The CMA has stated that care home operators will need to embed the guidance into their businesses in order to be compliant with consumer law and warns that those that fail to do so could face action from local Trading Standards teams which could lead to criminal prosecutions and compensation.
Read on to find out how you can avoid prosecution by ensuring your service is compliant with this important new guidance
The new CMA publication details the information you must provide to potential residents and family members as well as offering guidance on how to ensure your contract terms are fair. It warns providers of the need for ‘clear, accurate, prominent and timely, up front information’ such as including details of costs on your website so that potential residents can make informed decisions based on accurate information.
Of particular significance is the requirement that care home providers ‘should explain all the key information at the beginning of their first visit to a home (i.e. before they are shown around) and ensure that they are provided with the key information in written form to take away’. To be compliant with this requirement, your staff must know exactly what information they need to provide to any potential client who views your home.
Be CMA Compliant by Providing the Following Information to Every Potential Client
- Funding arrangements: whether or not you accept self-funded and state-funded clients.
- Key features of your service
- The type of care needs you cover e.g. nursing, residential, dementia.
- An overview of the rooms, facilities and services available.

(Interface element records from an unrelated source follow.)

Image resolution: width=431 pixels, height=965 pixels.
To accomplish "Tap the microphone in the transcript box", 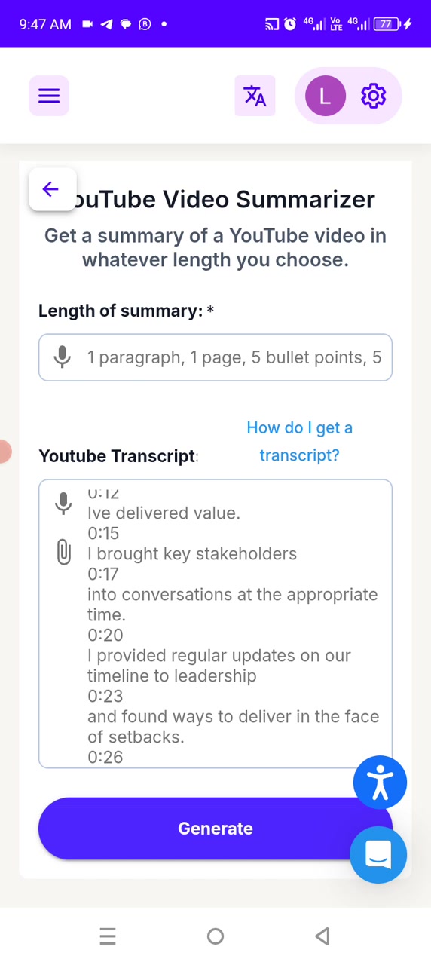I will 63,503.
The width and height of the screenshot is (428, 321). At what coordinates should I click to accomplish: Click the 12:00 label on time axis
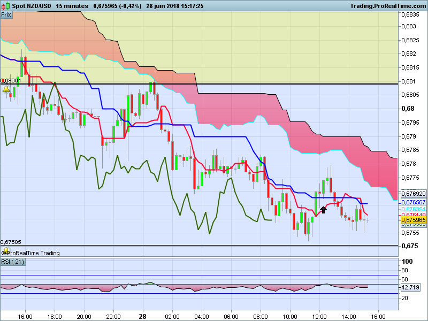pyautogui.click(x=319, y=316)
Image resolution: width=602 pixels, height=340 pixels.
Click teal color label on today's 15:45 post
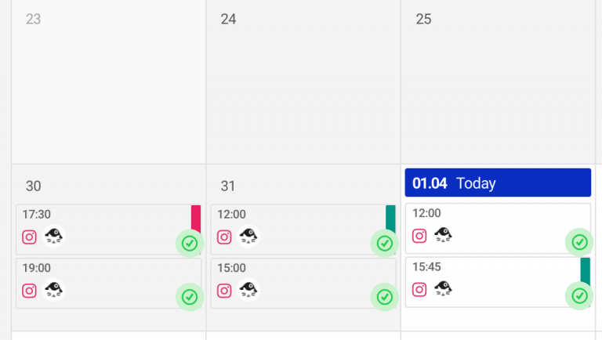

- The size of the home e.g. how many beds it has.
- A brief description of your staffing arrangements.
- Highlight particularly surprising or important terms and conditions. This may include any terms in your contract relating to:
- A requirement for self-funding clients to show that they can pay for their care for a minimum period.
- How self-funded clients’ fees may change during their stay.
- When the clients might need a ‘guarantor’ for their fee payments.
- Fees and charges
- An accurate indication of the total weekly fee that you typically charge people paying for their own care, for each type of care you offer.
- What services are included in your weekly fees and any optional extra services which may need to be paid for separately.
- Any significant other charges that may be unavoidable for some residents because of their circumstances, such as escorts to hospital appointments.
- Details of any upfront payments you ask for (which must be fair), such as any deposit, what this protects against and how it will be protected and refunded.